PROBLEM:
Your output should be the lines of the entries below, exactly, from the first one through the line that holds "Task: Select the top edge of central square".

DATA PROVIDED:
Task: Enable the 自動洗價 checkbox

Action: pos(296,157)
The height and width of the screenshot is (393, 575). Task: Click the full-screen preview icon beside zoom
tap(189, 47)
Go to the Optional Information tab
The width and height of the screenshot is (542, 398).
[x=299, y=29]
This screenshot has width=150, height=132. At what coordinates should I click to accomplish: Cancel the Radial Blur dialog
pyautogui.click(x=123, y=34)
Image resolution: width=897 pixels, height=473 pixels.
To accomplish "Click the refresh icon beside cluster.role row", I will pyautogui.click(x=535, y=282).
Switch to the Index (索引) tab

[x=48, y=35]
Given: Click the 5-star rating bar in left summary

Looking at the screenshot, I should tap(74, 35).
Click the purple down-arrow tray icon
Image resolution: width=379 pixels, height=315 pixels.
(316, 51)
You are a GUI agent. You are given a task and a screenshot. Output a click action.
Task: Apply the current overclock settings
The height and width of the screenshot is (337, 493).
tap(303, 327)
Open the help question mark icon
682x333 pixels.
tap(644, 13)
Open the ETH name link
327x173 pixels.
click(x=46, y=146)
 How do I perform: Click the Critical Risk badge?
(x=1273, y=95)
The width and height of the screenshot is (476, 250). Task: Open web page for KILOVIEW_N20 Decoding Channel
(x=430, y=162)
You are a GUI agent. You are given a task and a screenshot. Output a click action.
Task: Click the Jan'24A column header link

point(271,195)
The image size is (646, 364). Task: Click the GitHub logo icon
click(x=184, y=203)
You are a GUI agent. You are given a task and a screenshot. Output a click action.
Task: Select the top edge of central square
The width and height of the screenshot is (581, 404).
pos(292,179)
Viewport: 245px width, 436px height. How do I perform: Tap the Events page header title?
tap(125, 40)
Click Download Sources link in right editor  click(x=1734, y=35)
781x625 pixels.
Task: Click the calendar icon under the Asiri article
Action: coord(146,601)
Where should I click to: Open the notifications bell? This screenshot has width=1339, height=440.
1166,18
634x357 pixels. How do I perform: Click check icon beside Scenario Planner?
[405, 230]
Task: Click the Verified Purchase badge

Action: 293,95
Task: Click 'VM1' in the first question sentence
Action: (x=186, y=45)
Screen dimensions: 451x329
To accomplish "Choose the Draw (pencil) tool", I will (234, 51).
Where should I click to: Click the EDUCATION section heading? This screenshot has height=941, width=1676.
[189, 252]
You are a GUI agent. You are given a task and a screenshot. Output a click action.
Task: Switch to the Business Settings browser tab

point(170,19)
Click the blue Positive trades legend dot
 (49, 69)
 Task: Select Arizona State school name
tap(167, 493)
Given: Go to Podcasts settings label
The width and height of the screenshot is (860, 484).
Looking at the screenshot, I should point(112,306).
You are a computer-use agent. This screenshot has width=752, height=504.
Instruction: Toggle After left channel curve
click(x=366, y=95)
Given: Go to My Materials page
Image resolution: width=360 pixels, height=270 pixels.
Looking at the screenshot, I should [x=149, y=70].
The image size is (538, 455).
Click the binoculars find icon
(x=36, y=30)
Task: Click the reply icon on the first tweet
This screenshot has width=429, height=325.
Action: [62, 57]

TASK RESULT:
Task: Enable the 自動洗價 checkbox

Action: pos(296,157)
The height and width of the screenshot is (393, 575). Task: Click the full-screen preview icon beside zoom
tap(189, 47)
Go to the Optional Information tab
The width and height of the screenshot is (542, 398).
[x=299, y=29]
This screenshot has width=150, height=132. At what coordinates should I click to accomplish: Cancel the Radial Blur dialog
pyautogui.click(x=123, y=34)
Image resolution: width=897 pixels, height=473 pixels.
To accomplish "Click the refresh icon beside cluster.role row", I will pyautogui.click(x=535, y=282).
Switch to the Index (索引) tab

[x=48, y=35]
Given: Click the 5-star rating bar in left summary

Looking at the screenshot, I should tap(74, 35).
Click the purple down-arrow tray icon
Image resolution: width=379 pixels, height=315 pixels.
(316, 51)
You are a GUI agent. You are given a task and a screenshot. Output a click action.
Task: Apply the current overclock settings
The height and width of the screenshot is (337, 493).
tap(303, 327)
Open the help question mark icon
682x333 pixels.
tap(644, 13)
Open the ETH name link
327x173 pixels.
click(x=46, y=146)
 How do I perform: Click the Critical Risk badge?
(x=1273, y=95)
The width and height of the screenshot is (476, 250). Task: Open web page for KILOVIEW_N20 Decoding Channel
(x=430, y=162)
You are a GUI agent. You are given a task and a screenshot. Output a click action.
Task: Click the Jan'24A column header link

point(271,195)
The image size is (646, 364). Task: Click the GitHub logo icon
click(x=184, y=203)
You are a GUI agent. You are given a task and a screenshot. Output a click action.
Task: Select the top edge of central square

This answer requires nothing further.